What an owner can do

Ownership is the top tier of access, and it comes in two forms: primary owner and additional owner. The primary owner has the most control of anyone on the profile. They can edit every part of the listing, manage all the users, remove other owners and managers, and transfer the primary ownership role to someone else. There is only ever one primary owner at a time.

Additional owners have nearly the same power. They can edit the profile, add and remove managers, and handle day-to-day management, but they cannot remove the primary owner or take over the primary role. Owners, in short, control not just the content of the listing but also who else has access to it. That last part is the key distinction, because the ability to manage other users is what separates owners from managers and is exactly the power you should be careful about handing out. If you would rather have a partner manage your profile without giving up ownership, Optuno handles local SEO and profile management for small businesses nationwide.

What a manager can do

A manager can do almost everything an owner can when it comes to running the listing. Managers can edit business information, respond to reviews, create posts, upload photos, update hours, and answer questions. For nearly all of the actual work of maintaining a profile, manager access is plenty.
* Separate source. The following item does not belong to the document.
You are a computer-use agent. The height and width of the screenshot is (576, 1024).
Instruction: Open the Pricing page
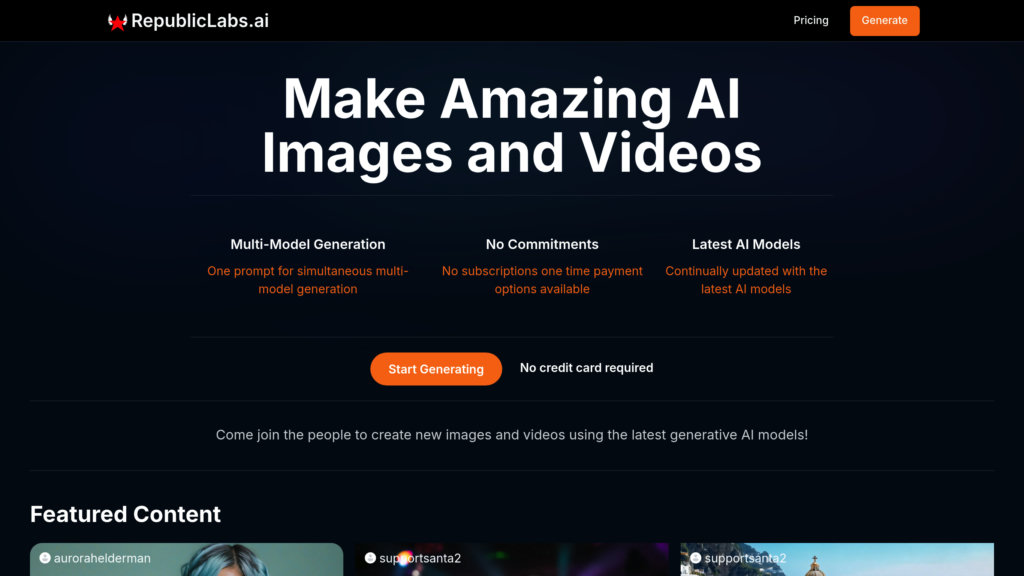pos(810,20)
What a manager cannot do is manage the people on the account. They cannot add or remove other users, they cannot remove owners, and they cannot transfer ownership. This is by design, and it is what makes manager the right role for most helpers. The person can do their job fully without being able to lock you out, hand your profile to someone else, or quietly take control. For an employee, agency, or contractor, this is almost always the access level you want to start with.

Why the difference matters so much

The gap between owner and manager is really about who can take control away from you. Hand someone owner access and they can, in theory, remove you, add their own people, or transfer the listing. Hand someone manager access and they can do the work but never seize the keys. For a business asset that drives your calls and customers, that distinction is not a technicality.
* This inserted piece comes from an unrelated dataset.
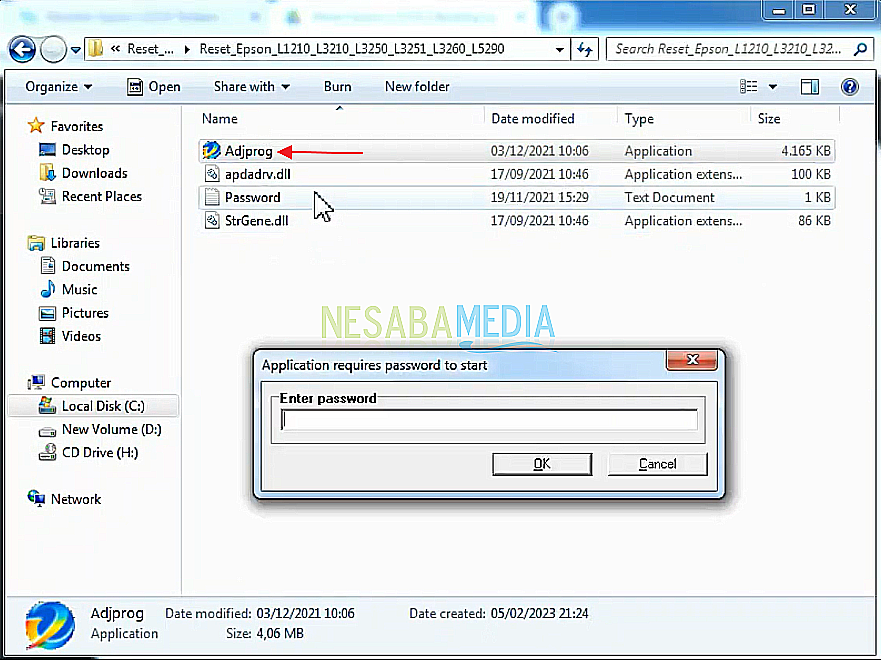This screenshot has height=660, width=881.
Task: Select the apdadrv.dll file icon
Action: click(211, 174)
The cautionary tale here is the agency or contractor who set up a profile as the owner years ago and then became unreachable or uncooperative, leaving the actual business owner locked out or forced into a slow access-request process with Google. Granting manager access instead of owner access to outside help avoids that trap entirely. To see how your profile is performing while you sort out who should have access, Optuno's free local SEO report gives you a snapshot of your rankings, listings, reviews, and on-site SEO.

Which role to grant in common situations

For an employee who will post updates and respond to reviews, grant manager access. They get everything they need to do the work, and when they leave, removing them is simple and low-risk. For a marketing agency or freelancer, manager access is also the safe default, since it lets them optimize and maintain the profile while ownership stays with you.
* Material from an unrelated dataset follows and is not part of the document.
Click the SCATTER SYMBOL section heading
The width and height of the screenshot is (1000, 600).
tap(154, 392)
Reserve owner access for people who are genuinely part of the business at the highest level, such as a co-founder or a trusted partner who needs to manage users themselves. And keep the primary owner role on an account the business controls for the long term, ideally a company email rather than one person's personal Gmail. The general rule is simple: grant the least access that still lets the person do their job. If you would rather not manage any of this yourself, Optuno's plans include profile management as part of managed local SEO. No long-term contracts, no setup fees, and a dedicated contact who works within whatever access level you are comfortable granting.

Frequently Asked Questions

What is the difference between an owner and a manager on Google Business Profile?
Owners can edit the listing and manage other users, including adding and removing people. Managers can do nearly all the same day-to-day work, such as editing info, responding to reviews, and posting, but cannot add or remove users or transfer ownership. The user-management power is the key difference.

Should I give my marketing agency owner or manager access?
Manager access is the safer default. It lets the agency fully optimize and maintain your profile while keeping ownership and control with you. This avoids the common problem of being locked out if the relationship ends.

Can a manager remove the owner of a Google Business Profile?
No. Managers cannot add or remove users, remove owners, or transfer ownership. Only owners can manage other users, and only the primary owner can transfer the primary ownership role.

How many owners and managers can a profile have?
A profile can have multiple owners and managers, but only one primary owner at a time. It is good practice to keep the list lean and remove anyone who no longer needs access.

What happens to a manager when they leave my business?
You can remove a manager at any time from the users section, and they immediately lose access. Because managers cannot manage users or ownership, removing them is straightforward and carries no risk of them having handed your profile to someone else.

Who should be the primary owner of my profile?
Ideally an account the business controls for the long term, such as a company email address, rather than a personal account tied to one individual. This keeps control with the business and makes future transitions far smoother.